Date/Time
Date(s) - 10/31/2016
3:00 pm
Bio:
Dr. Allen has been working with rodent models of orthopedic diseases for since 2006 and in orthopedic research since 2002. During his doctoral work with Dr. Kyriacos Athanasiou at Rice University, Dr. Allen characterized the mechanics of the temporomandibular joint (TMJ) disc and refined tissue engineering strategies toward the goal of creating a biological surrogate for degenerating TMJ disc. During his post-doctoral work with Dr. Lori A. Setton at Duke University, Dr. Allen developed new techniques to analyze rodent gait using high-speed videography and highly sensitive force plates. These techniques are among the most sensitive analyses available for the detection of rodent gait compensations in preclinical models of musculoskeletal disease and are available to the research community at large through our resources page. In the Fall 2010, Dr. Allen received a Pathways to Independence Award from NIAMS, and during the K99 Phase of this award, he was co-mentored by Dr. Lori Setton and Dr. Virginia Byers Kraus while investigating the relationships between pain-related behaviors and molecular biomarkers of joint degeneration. This experience remains the centering question for the Orthopaedic Biomedical Engineering Laboratory – how does joint degeneration ultimately result in chronic pain and disability and can we predict these symptoms before they occur?
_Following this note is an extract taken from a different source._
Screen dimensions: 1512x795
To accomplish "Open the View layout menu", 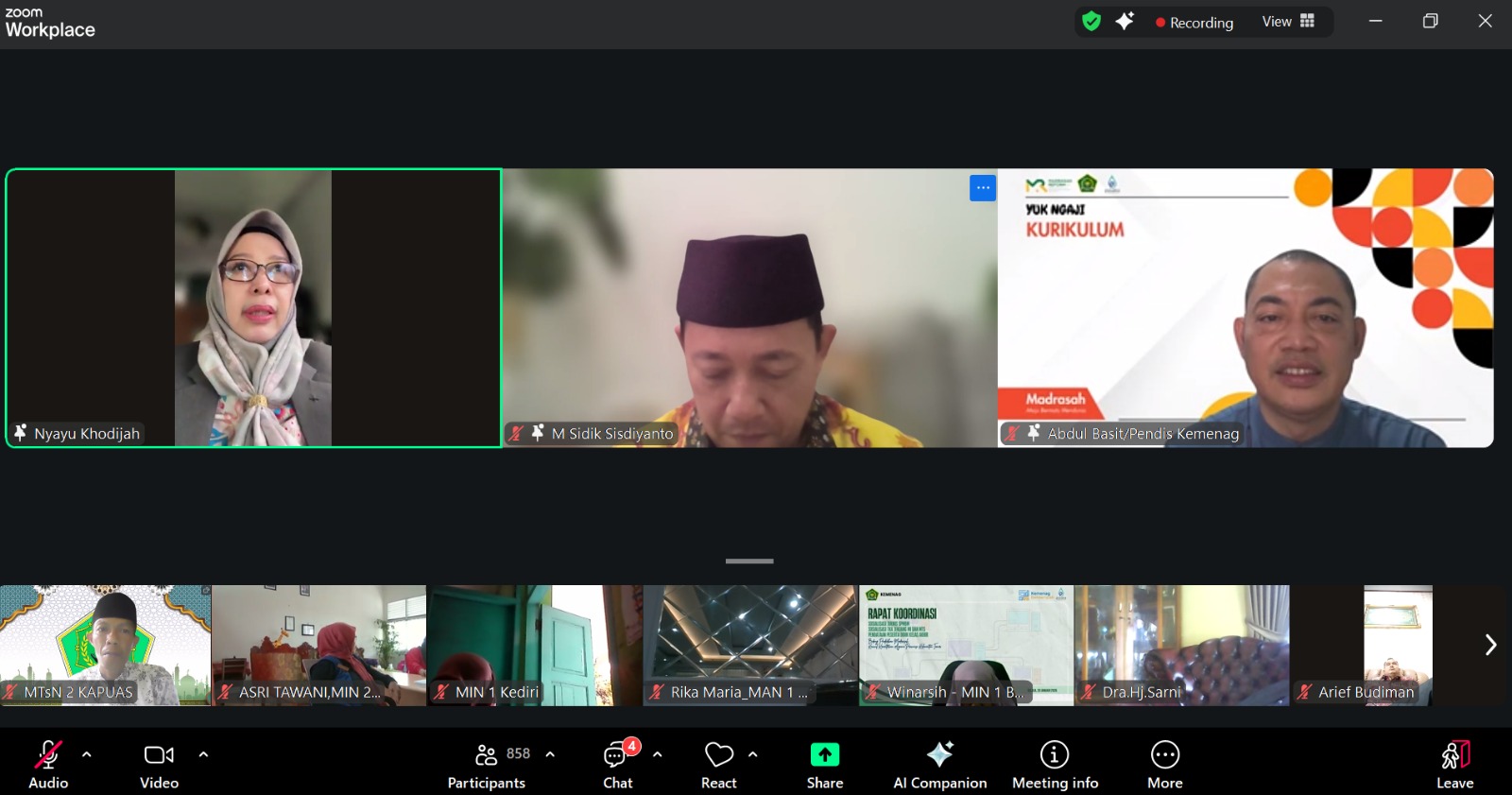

In the Fall 2011, Dr. Allen started a new laboratory at the University of Florida in the J. Crayton Pruitt Family Department of Biomedical Engineering, where his laboratory continues to develop new techniques that will lead to a better diagnosis and treatment of joint diseases.
Abstract:
Osteoarthritis (OA) involves the slow, chronic degradation of articular joints. During the degenerative cascade of OA, molecular biomarkers are generated in the OA-affected joint, including cartilage degradation products, catabolic enzymes, inflammatory mediators, chemokines, and other molecules. These molecules could serve as molecular biomarkers of the OA state and severity; moreover, these diagnostic targets could provide parallel measures across OA translational models – from rodent to canine to man. In human and large animal joints, synovial fluid can often be recovered via synovial fluid aspirations; however, evaluation of synovial fluid in rodent pre-clinical models – where drug testing and development often begin – has significant technical challenges. First, the volume of synovial fluid is severely limited, making it nearly impossible to directly collect any amount of fluid. Lavage is frequently used to wash the joint; however, this technique significantly dilutes biomarkers and fails to account for the effects of joint effusion. Finally, mixing saline and synovial fluid is non-trivial, especially within the joint, often leading to mixing errors or the extreme dilution of biomarker. To address these technological limitations, our group has developed a magnetic nanoparticle-based technology to collect biomarkers from synovial fluid, termed magnetic capture. Using this technology, biomarkers can be magnetically collected from a rodent knee without the need to remove fluid from the joint. Moreover, magnetic capture determines total biomarker within the joint, a measure less susceptible to joint effusion. In this seminar, magnetic capture of a collagen degradation product (CTXII) and the magnetic capture methods of a chemokine (MCP1) will be described for rat models of knee OA, demonstrating magnetic capture as a sensitive technique for the assessment of intra-articular levels of OA biomarkers in rodent preclinical models.